In a Wednesday conference call sponsored by Americans United for Life, Judge Bork said Kagan still displays the tendencies of a young constitutional lawyer with “inflated dreams” of what constitutional law can and should accomplish.

“It is typical of young lawyers going into constitutional law that they have inflated dreams of what constitutional law can do, what courts can do,” Bork said. “That usually wears off as time passes, as they get experience.”

But Kagan "has not had time to develop a mature philosophy of judging,” he added.

Kagan, 51, is the solicitor general of the United States and the former dean of the law school at Harvard University. She has never served as a judge in any professional or legal capacity.

Bork added that this lack of judicial maturity poses a “danger” for the country should Kagan be confirmed because she cannot have developed in academia the “prudence” needed to be an effective judge.

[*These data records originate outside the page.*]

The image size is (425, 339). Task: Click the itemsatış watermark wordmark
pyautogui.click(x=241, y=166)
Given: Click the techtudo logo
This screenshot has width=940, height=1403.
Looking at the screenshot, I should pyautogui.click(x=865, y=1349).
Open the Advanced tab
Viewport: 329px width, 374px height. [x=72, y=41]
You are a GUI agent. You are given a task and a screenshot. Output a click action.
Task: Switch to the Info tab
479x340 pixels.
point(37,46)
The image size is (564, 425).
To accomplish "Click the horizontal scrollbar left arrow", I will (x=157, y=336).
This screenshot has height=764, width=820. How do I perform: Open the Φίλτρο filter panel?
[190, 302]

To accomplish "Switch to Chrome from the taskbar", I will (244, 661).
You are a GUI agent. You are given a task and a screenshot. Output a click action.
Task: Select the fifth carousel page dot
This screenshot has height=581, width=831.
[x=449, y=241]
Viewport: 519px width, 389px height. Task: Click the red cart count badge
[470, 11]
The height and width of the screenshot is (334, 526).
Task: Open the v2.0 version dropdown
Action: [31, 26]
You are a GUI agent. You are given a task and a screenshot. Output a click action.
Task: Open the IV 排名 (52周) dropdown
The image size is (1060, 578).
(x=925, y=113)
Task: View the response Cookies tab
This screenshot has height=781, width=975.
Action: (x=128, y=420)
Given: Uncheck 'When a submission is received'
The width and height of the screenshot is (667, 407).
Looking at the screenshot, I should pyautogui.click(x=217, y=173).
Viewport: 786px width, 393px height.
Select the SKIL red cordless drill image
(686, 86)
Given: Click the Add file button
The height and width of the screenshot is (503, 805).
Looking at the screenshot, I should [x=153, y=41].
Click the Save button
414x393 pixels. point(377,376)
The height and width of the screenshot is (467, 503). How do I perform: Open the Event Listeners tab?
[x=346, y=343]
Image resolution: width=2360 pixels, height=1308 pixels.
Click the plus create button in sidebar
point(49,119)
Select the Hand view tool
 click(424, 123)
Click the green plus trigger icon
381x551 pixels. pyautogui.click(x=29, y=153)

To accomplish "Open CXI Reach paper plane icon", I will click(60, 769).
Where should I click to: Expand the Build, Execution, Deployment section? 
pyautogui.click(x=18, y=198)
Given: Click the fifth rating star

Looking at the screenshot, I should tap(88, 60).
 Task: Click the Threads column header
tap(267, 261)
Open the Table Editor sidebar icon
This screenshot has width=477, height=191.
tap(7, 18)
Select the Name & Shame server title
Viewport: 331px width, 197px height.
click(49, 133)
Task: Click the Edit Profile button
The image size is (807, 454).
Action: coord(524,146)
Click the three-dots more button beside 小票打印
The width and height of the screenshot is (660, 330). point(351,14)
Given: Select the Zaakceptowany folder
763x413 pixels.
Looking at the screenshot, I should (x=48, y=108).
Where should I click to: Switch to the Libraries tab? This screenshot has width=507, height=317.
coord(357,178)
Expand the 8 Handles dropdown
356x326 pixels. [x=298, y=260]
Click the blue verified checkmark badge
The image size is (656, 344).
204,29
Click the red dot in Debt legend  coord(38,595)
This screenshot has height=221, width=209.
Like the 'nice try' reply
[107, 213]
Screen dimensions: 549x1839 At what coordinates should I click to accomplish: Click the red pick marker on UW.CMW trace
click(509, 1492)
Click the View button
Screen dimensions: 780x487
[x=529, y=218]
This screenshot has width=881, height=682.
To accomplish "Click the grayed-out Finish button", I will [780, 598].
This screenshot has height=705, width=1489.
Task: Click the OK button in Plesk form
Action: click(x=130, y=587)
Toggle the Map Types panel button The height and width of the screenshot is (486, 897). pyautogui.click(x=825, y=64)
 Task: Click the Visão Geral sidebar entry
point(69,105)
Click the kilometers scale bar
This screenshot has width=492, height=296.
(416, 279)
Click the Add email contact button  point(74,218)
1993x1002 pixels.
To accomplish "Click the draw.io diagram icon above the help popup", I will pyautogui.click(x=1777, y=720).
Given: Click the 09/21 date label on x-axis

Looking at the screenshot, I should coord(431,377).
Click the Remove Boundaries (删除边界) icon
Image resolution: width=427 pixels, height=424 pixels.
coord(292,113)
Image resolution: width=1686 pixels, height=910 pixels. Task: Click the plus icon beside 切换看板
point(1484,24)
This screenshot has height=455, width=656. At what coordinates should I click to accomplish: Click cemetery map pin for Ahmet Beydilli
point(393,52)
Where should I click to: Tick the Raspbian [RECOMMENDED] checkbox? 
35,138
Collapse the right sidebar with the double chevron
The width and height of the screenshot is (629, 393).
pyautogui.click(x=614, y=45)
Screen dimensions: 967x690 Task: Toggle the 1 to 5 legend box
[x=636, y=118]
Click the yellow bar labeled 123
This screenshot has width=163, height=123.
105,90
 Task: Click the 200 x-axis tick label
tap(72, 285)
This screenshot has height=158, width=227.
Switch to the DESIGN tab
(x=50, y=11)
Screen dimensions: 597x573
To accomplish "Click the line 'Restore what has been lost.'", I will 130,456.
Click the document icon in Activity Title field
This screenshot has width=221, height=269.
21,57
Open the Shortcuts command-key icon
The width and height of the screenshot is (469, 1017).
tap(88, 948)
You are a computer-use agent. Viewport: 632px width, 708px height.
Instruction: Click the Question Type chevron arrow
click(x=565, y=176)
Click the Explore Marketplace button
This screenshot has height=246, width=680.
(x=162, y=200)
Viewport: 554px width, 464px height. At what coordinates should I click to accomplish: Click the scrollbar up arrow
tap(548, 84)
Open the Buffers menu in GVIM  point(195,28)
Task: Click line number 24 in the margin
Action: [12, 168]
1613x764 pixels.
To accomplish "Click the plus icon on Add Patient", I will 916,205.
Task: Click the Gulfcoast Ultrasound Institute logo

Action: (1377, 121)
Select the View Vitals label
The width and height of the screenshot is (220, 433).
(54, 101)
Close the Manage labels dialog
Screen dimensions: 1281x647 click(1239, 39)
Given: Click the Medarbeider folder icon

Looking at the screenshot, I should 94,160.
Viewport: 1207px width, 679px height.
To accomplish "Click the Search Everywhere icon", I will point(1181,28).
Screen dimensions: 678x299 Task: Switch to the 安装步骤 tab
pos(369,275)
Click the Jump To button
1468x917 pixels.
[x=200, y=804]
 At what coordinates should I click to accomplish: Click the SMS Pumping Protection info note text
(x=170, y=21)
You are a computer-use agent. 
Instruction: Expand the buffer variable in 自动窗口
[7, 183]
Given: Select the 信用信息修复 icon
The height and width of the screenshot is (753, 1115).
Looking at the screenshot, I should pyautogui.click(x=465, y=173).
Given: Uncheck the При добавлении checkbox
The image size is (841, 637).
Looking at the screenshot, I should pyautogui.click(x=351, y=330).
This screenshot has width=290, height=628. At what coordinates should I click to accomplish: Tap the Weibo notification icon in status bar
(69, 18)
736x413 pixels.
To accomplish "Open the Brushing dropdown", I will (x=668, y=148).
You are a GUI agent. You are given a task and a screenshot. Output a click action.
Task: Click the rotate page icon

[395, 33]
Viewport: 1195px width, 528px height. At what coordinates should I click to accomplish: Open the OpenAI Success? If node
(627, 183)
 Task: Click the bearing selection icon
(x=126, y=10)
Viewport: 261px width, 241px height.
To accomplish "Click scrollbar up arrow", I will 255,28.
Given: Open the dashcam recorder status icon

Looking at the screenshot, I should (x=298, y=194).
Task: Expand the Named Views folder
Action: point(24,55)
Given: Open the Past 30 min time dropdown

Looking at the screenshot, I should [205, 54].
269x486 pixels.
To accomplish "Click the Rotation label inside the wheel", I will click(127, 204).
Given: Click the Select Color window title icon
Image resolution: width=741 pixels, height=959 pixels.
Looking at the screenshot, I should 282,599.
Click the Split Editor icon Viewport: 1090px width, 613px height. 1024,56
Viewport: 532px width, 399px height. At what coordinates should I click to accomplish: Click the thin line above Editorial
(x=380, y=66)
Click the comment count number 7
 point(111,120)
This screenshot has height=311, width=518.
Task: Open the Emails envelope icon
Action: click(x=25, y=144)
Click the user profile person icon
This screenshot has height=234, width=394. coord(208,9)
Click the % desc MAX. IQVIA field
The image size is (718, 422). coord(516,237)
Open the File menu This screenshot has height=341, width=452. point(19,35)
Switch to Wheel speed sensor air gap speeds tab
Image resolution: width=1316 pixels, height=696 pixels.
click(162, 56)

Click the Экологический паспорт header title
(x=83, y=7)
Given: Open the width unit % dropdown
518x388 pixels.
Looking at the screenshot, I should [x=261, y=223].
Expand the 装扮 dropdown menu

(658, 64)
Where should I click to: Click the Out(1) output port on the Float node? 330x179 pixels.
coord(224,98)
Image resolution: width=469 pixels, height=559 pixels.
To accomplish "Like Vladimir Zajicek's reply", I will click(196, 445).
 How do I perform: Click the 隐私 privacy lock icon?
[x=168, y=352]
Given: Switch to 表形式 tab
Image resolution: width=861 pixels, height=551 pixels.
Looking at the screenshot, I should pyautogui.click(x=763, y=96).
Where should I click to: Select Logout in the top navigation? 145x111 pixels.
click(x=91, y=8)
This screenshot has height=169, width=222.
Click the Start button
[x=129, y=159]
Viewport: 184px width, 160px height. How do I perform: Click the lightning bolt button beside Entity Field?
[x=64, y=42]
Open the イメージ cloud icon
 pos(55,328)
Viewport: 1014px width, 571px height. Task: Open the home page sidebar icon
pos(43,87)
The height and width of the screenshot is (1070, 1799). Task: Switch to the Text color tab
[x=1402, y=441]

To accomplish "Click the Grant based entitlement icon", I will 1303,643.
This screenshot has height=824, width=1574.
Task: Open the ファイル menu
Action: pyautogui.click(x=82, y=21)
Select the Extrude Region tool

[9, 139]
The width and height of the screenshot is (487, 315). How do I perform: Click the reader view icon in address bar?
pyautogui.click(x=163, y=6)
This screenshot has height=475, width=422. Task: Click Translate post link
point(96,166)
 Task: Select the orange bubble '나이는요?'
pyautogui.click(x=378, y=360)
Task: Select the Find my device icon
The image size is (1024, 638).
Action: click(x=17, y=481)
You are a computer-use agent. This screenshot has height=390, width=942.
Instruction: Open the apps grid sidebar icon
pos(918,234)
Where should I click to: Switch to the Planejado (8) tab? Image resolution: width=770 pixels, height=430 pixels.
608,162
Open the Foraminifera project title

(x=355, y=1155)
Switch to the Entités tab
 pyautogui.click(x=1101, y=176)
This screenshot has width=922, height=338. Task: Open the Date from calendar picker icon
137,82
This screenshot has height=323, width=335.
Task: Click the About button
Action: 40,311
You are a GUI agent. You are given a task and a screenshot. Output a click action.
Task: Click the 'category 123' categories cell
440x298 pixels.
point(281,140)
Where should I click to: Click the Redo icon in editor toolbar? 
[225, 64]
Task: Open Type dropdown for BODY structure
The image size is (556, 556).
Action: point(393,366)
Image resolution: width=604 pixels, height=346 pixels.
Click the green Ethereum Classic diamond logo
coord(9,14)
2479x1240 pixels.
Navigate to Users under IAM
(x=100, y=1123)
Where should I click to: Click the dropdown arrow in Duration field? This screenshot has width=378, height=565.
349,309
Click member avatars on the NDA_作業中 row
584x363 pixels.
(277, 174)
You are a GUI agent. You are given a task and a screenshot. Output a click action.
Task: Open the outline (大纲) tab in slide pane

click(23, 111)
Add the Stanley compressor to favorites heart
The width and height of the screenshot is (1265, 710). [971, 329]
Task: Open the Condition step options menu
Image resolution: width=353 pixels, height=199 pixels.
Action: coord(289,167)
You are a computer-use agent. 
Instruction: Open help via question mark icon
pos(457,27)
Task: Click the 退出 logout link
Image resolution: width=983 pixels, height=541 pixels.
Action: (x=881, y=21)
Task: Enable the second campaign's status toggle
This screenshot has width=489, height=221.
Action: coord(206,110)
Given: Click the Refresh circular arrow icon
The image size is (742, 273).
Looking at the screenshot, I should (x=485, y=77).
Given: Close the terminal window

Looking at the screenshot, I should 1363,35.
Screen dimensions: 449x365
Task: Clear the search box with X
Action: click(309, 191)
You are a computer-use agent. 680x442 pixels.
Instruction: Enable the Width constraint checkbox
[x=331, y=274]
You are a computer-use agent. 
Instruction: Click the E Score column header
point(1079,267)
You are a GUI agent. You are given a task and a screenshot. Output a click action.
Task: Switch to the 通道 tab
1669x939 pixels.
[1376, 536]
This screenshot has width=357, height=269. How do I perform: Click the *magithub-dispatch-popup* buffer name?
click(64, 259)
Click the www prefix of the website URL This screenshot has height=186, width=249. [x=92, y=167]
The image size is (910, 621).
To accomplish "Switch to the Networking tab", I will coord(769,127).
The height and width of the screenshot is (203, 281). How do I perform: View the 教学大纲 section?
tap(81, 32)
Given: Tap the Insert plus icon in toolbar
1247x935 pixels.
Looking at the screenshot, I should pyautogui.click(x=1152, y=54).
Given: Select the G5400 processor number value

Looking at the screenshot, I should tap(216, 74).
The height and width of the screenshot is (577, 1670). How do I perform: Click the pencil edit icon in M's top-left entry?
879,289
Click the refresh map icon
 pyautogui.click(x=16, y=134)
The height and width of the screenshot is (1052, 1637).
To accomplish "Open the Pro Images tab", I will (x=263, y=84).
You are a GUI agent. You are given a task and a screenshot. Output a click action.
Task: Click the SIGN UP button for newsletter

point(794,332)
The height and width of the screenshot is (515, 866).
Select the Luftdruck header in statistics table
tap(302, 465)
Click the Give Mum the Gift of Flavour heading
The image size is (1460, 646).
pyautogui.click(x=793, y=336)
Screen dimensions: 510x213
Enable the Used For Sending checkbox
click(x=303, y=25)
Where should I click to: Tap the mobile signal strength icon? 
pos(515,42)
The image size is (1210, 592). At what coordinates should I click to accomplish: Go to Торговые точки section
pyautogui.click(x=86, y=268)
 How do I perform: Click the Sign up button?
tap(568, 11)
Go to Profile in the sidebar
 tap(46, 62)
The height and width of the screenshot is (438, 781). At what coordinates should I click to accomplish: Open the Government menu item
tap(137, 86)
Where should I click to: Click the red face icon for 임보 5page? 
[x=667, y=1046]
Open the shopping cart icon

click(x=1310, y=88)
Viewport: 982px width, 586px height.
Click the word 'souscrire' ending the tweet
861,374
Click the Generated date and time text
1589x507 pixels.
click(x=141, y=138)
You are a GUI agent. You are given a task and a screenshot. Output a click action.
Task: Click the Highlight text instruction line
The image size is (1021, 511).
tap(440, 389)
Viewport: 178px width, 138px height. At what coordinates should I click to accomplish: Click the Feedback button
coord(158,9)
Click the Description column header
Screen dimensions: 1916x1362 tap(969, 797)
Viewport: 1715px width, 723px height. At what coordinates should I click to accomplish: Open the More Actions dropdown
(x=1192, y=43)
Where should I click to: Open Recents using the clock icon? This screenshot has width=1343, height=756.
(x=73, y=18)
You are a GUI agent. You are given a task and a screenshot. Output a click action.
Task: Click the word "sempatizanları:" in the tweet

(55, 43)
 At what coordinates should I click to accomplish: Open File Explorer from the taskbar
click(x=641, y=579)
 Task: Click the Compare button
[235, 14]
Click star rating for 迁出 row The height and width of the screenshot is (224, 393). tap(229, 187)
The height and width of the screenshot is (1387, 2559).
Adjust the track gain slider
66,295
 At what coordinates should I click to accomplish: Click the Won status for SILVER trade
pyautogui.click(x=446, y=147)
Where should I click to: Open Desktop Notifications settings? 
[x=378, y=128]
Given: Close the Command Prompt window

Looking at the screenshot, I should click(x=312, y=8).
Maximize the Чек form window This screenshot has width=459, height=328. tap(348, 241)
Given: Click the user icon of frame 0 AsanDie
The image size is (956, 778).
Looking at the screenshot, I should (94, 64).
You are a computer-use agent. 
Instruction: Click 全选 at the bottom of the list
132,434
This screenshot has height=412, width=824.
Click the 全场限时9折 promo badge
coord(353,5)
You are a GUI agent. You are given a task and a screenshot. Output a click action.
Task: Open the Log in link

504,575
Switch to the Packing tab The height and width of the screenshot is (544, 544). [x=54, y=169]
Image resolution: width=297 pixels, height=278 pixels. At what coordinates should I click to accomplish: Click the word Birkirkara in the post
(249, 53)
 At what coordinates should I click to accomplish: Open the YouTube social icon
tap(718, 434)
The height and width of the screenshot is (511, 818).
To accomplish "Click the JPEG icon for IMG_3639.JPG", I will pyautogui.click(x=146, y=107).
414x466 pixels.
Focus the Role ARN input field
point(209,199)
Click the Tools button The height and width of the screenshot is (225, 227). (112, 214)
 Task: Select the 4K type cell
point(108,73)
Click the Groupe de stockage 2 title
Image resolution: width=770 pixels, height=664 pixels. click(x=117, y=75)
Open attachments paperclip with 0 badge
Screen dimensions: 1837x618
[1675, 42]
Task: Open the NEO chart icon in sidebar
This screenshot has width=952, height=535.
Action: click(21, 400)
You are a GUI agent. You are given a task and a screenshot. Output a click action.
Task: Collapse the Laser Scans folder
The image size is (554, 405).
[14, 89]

Solicitor General Elena Kagan was nominated to the U.S. Supreme Court on Monday, May 10, 2010. (AP photo/Susan Walsh)
“Young people, particularly, have dreams of glory, not for themselves necessarily, but dreams of glory for the law and the courts and what they can do,” said Bork. “As they grow older, those visions should mellow, I would hope.”

“That’s the danger of Ms. Kagan is that she hasn’t had any experience that would lead her to develop,” said Bork. “The academic world is not a place in which you learn prudence and caution and other virtues of a judge. She hasn’t had any [judicial] experience anywhere else, that I know of.”

Bork also said that during her confirmation hearings Kagan should be questioned about where she will look when making judicial decisions--whether she will look solely within the American legal tradition or whether she will consult other, foreign legal theories.

“I think she should be called upon to describe the kinds of materials she would look to, to find and answer to a legal question,” Bork said. “That is of course, it’s possible for a nominee to look to conventional legal materials or it’s possible for a nominee to go abroad to sources of foreign law, international law and so forth.”

Bork said that looking to foreign law “really frees the nominee, once confirmed, to do almost anything he or she desires.” He said questioning Kagan about where her views come from could prove illuminating, particularly in regards to issues like abortion.

“I think the first set of inquiries should go into what she considers the materials from which she should draw in deciding, for example, the constitutional right to an abortion, which I don’t think exists,” said Bork. “If she does, she ought to be asked what basis--on what materials--does she base that [opinion].”

Bork also said that Kagan’s nomination marked another step on a road to what he called rule by a “committee of ideologues.” He said the only way to change that would be to change the composition of the Supreme Court.

“We’re drifting toward a committee of ideologues, if anything,” Bork said. “I don’t think there is any legislative check that can change it. The only thing you can change is the composition of the court.”

Bork said that Kagan would be one of those ideologues, saying that she would most certainly be a left-wing, “activist” judge.

“I think the Kagan nomination is part of the shift because the president wants to encourage the shift, whether or not Ms. Kagan is conscious of it,” he said. “She would be an activist, left-wing judge … she’s bound to be activist and quite liberal.”

Bork was nominated to the Supreme Court by President Ronald Reagan in 1987 but the Senate rejected the nomination, 58 to 42, largely along party lines. Bork was judge of the U.S. Court of Appeals in the District of Columbia Circuit (1982-88), the acting U.S. attorney general in the fall of 1973, and the solicitor general of the United States (1973-1977).